Long-Courrier, Rene Gruau Girl with yellow ribbon1950
The final scent, Long-Courrier (Long Haul Flight) is just the most delicious rendering of salty vanilla I’ve smelled in ages. You have to sample it on skin, iit’s made for, not mouillettes and sleeves etc. In a way, this is a companion piece to Paris-Seychelles; in the background of that amplified lily soliflore there is Ambre Solaire smeared skin. Long-Courrier is that skin in macro, a solar oriental with heavily magnified vanillic notes thrashed with musks and elemi resin. The effects are very erotic. Pierre has added some orange essential oil to counterbalance the sweetness whilst dusting the formula with cocoa powder for added oddity and gourmand piquancy. His work with Parfumerie Générale has proven time and time again how expert Pierre is with gourmand tendencies and informing them with eccentricity and power. This is a perfume of desire, something you will want to drown in, and it has addiction written all over it. I can imagine hot summer days radiating this blend of sea-memory sweetness but equally it is a fragrance of immense comfort, to be wrapped in, held and caressed.
Collection Croisière Discovery Kit (CaFleureBon)
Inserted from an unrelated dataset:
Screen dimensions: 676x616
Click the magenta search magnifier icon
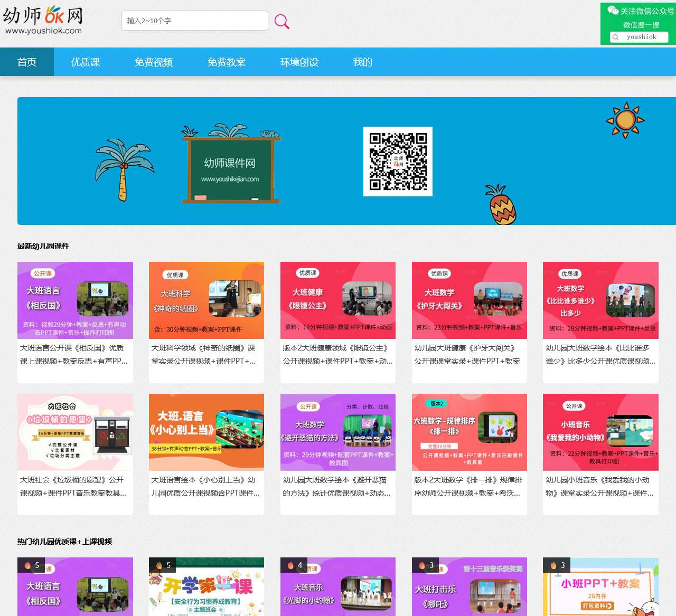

I have been layering Long-Courrier with Paris-Seychelles and cannot stop inhaling the shifting waves of salted, ozone-kissed lily rising from transformed holiday skin. These will be the two joining their fellow PG kin in my Foxy study.. but honesty, it’s a dazzling quartet. There are four to follow, including an intriguing sounding strawberry mojito chypré, a roaring leather and gasoline soaked tribute to the Harley and the one I really want to try…. a scent that captures the idea of late night whiskies on Mediterranean boats, surrounded by the scent of sea and cypress coastlines. Collection Croisière by Pierre Guillaume is a triumph of elegance, technique and above all style. There is innovation and technology in the exquisite blending and exciting smoothness of the four fragrances, a sense of a perfumer taking graceful and perceptive risks with an often dissed and isolated family of aromas. This is the romance and liquidity of marine and ozonic perfumes explored and opened up for a more discerning and erudite olfactive audience.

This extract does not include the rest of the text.